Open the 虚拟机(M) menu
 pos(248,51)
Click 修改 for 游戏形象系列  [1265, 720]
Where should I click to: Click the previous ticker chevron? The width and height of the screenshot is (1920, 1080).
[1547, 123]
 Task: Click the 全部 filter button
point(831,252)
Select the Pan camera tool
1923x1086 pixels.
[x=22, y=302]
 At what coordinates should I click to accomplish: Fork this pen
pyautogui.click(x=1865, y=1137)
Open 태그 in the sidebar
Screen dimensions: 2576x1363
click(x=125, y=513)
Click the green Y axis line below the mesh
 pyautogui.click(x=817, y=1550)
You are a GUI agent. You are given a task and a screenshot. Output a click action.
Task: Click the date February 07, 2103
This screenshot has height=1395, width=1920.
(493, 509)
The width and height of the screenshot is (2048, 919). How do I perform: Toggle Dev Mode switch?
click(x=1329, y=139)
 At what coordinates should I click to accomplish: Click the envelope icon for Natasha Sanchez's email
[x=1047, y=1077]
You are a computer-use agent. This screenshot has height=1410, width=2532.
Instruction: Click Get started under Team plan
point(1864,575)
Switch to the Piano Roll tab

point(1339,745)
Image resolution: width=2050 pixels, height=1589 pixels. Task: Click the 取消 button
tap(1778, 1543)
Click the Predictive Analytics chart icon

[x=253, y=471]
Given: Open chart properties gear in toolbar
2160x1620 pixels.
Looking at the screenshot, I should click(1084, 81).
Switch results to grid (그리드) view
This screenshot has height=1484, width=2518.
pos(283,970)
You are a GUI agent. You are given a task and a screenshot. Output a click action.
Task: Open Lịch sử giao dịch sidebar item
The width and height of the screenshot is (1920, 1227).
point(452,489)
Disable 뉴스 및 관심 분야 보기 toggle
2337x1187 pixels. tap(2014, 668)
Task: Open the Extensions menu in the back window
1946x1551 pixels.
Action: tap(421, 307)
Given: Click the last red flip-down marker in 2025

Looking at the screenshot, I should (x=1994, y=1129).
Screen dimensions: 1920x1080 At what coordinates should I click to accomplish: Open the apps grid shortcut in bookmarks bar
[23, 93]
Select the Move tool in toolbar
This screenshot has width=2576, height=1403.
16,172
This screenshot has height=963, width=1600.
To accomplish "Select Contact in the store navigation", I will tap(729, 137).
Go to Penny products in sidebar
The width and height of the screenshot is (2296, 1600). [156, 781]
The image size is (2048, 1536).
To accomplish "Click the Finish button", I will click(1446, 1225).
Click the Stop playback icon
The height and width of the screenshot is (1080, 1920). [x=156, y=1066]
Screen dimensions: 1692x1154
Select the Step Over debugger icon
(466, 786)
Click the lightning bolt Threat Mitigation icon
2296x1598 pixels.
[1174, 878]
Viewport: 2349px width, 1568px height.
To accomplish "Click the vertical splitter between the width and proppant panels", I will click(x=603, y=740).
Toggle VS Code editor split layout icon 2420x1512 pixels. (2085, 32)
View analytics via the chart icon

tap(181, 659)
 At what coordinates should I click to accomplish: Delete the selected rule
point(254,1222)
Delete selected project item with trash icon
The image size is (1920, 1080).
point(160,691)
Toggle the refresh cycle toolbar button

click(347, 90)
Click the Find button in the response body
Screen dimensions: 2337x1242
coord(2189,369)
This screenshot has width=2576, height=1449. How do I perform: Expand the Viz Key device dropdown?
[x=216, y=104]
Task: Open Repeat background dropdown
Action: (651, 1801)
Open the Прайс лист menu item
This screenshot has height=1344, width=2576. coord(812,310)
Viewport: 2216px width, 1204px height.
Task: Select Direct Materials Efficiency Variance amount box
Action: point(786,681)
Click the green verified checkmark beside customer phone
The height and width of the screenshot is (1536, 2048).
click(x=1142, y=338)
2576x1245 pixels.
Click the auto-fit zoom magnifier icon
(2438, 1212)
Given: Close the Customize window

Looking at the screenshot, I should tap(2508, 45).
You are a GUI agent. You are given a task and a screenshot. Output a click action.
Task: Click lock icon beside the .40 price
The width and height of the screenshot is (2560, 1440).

Exercise instructions →
What you return must match the data line for line.

Task result →
Open the 虚拟机(M) menu
 pos(248,51)
Click 修改 for 游戏形象系列  [1265, 720]
Where should I click to: Click the previous ticker chevron? The width and height of the screenshot is (1920, 1080).
[1547, 123]
 Task: Click the 全部 filter button
point(831,252)
Select the Pan camera tool
1923x1086 pixels.
[x=22, y=302]
 At what coordinates should I click to accomplish: Fork this pen
pyautogui.click(x=1865, y=1137)
Open 태그 in the sidebar
Screen dimensions: 2576x1363
click(x=125, y=513)
Click the green Y axis line below the mesh
 pyautogui.click(x=817, y=1550)
You are a GUI agent. You are given a task and a screenshot. Output a click action.
Task: Click the date February 07, 2103
This screenshot has height=1395, width=1920.
(493, 509)
The width and height of the screenshot is (2048, 919). How do I perform: Toggle Dev Mode switch?
click(x=1329, y=139)
 At what coordinates should I click to accomplish: Click the envelope icon for Natasha Sanchez's email
[x=1047, y=1077]
You are a computer-use agent. This screenshot has height=1410, width=2532.
Instruction: Click Get started under Team plan
point(1864,575)
Switch to the Piano Roll tab

point(1339,745)
Image resolution: width=2050 pixels, height=1589 pixels. Task: Click the 取消 button
tap(1778, 1543)
Click the Predictive Analytics chart icon

[x=253, y=471]
Given: Open chart properties gear in toolbar
2160x1620 pixels.
Looking at the screenshot, I should click(1084, 81).
Switch results to grid (그리드) view
This screenshot has height=1484, width=2518.
pos(283,970)
You are a GUI agent. You are given a task and a screenshot. Output a click action.
Task: Open Lịch sử giao dịch sidebar item
The width and height of the screenshot is (1920, 1227).
point(452,489)
Disable 뉴스 및 관심 분야 보기 toggle
2337x1187 pixels. tap(2014, 668)
Task: Open the Extensions menu in the back window
1946x1551 pixels.
Action: tap(421, 307)
Given: Click the last red flip-down marker in 2025

Looking at the screenshot, I should (x=1994, y=1129).
Screen dimensions: 1920x1080 At what coordinates should I click to accomplish: Open the apps grid shortcut in bookmarks bar
[23, 93]
Select the Move tool in toolbar
This screenshot has width=2576, height=1403.
16,172
This screenshot has height=963, width=1600.
To accomplish "Select Contact in the store navigation", I will tap(729, 137).
Go to Penny products in sidebar
The width and height of the screenshot is (2296, 1600). [156, 781]
The image size is (2048, 1536).
To accomplish "Click the Finish button", I will click(1446, 1225).
Click the Stop playback icon
The height and width of the screenshot is (1080, 1920). [x=156, y=1066]
Screen dimensions: 1692x1154
Select the Step Over debugger icon
(466, 786)
Click the lightning bolt Threat Mitigation icon
2296x1598 pixels.
[1174, 878]
Viewport: 2349px width, 1568px height.
To accomplish "Click the vertical splitter between the width and proppant panels", I will click(x=603, y=740).
Toggle VS Code editor split layout icon 2420x1512 pixels. (2085, 32)
View analytics via the chart icon

tap(181, 659)
 At what coordinates should I click to accomplish: Delete the selected rule
point(254,1222)
Delete selected project item with trash icon
The image size is (1920, 1080).
point(160,691)
Toggle the refresh cycle toolbar button

click(347, 90)
Click the Find button in the response body
Screen dimensions: 2337x1242
coord(2189,369)
This screenshot has width=2576, height=1449. How do I perform: Expand the Viz Key device dropdown?
[x=216, y=104]
Task: Open Repeat background dropdown
Action: (651, 1801)
Open the Прайс лист menu item
This screenshot has height=1344, width=2576. coord(812,310)
Viewport: 2216px width, 1204px height.
Task: Select Direct Materials Efficiency Variance amount box
Action: point(786,681)
Click the green verified checkmark beside customer phone
The height and width of the screenshot is (1536, 2048).
click(x=1142, y=338)
2576x1245 pixels.
Click the auto-fit zoom magnifier icon
(2438, 1212)
Given: Close the Customize window

Looking at the screenshot, I should tap(2508, 45).
You are a GUI agent. You are given a task and a screenshot. Output a click action.
Task: Click lock icon beside the .40 price
The width and height of the screenshot is (2560, 1440).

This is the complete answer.